Woodbury Town Hall - as seen on The Walking Dead

Woodbury Town Hall – as seen on The Walking Dead (Photo credit: SeeMidTN.com (aka Brent))

Both boys in my family sported the cat just ate the mouse expression last night.  Simultaneously.  We were so obvious that Miriam could be heard stifling a guffaw as she stumbled down the hallway after she turned away from the doorway.

I have been waiting for that moment for a few years.  Not the sound of my extremely Baptist wife stumbling down the hallway because, well, “beer” is at the top of her list* of sure fire hellbound sins (along with “sex”, a word she still whispers and not in the way I like it).  I would like to see that just once.  The moment I am speaking of is the male rite of passage, when the boy becomes a man by refusing to turn in his father, realizing there are just some bits of information the womenfolk just don’t need to know.

Nate has crossed the line.  There is NO turning back once the line has been crossed.  The boy has tipped the cradle.  I am chuckling with glee in a very manly sort of way.

This one was not my idea.  I am very careful about suggesting to my son that he not tell his mother about ANYTHING.  Up to last night, telling Nate to zip it with Mir was sure fire that he would tell her.  But this was a collaboration that he suggested, a plot he has had in the works for about a week when, as we shopped together for his sister’s birthday present, he saw a video game that rung both of our bells, found a common interest – zombies.  Nate plays the zombie version of Call of Duty online constantly with his friends.  I am a Walking Dead fan, the only one in my family who is (see “extreme Baptist” above).

“Let’s get that game, Dad.  You know you are going to want to play it as much as I do.”

And he was correct.  I was trying to act like I had not seen the display for the game as we walked past the store earlier.  It was why it had been easy to drag me back into the store.

“Naaaa, son, I need to watch what we spend this week.  You don’t NEED that game.  You just WANT that game.”

I know the dad rhetoric.

Nate knew the truth.  He is getting shrewd in his old age too.  Push too hard and he’ll be springing for the entire game.

“OK, Dad.  I bet I have enough reward points to get this game any way.
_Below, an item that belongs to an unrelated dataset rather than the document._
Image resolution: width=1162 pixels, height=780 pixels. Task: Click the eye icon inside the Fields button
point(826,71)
We can check when we get home.”

I like it when my son takes initiative.  If only he were as motivated about his school work.  Heck, if only he were this patient about..weeelllllll… anything.  The kid is learning.  He planned this one.  I picked him up from a friend’s house.  Nate casually mentioned that the $25 reward coupon he had printed was in his pocket and that we were only a few minutes away from the video game store.
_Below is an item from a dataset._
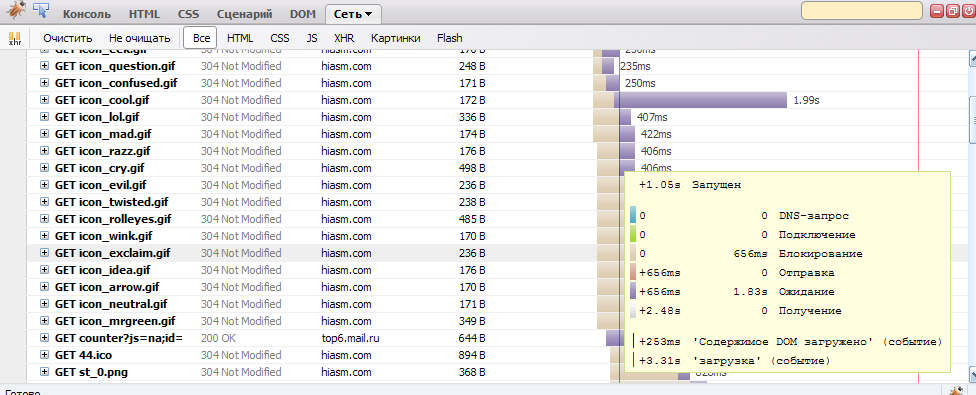Click the Firebug bug icon

tap(17, 11)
“Mom won’t be home for a few hours and we can play the game together.”


And the guy at the store counter was our favorite guy.  He threw in a bonus perk for the game, a code for the herd version of the game that could be downloaded.  Score.

We had a blast smashing zombie brains together.  If there ever is a zombie apocalypse, my recommendation is to hook up with Nate and I.  You’ll be safe and sound.

As long as there isn’t a zombie Miriam.  She is one sneaky Baptist.  Nate and I were so busy upstairs in his room performing undead mayhem that we didn’t hear her creep up the stairs, down the hallway, and inch the bedroom door open.

“What are you boys up to?  Hmmmm?”

Our heads snapped up in unison, sheepish “who me?” grins on our faces, replaced by innocent smirks.

“Nothing.”  It was clear from Mir’s amused expression that her boys were united in covering up.

“OK.  Should I leave you two alone?”


“Uh huh.  Go away, Mom.”  I snuck a quick “watch it” look at him.

If I could have a beer in the house, I would have offered one to my son.  He earned it.

*Also included in the “list” — ‘R’ rated movies, women who show cleavage, homos, and Catholics.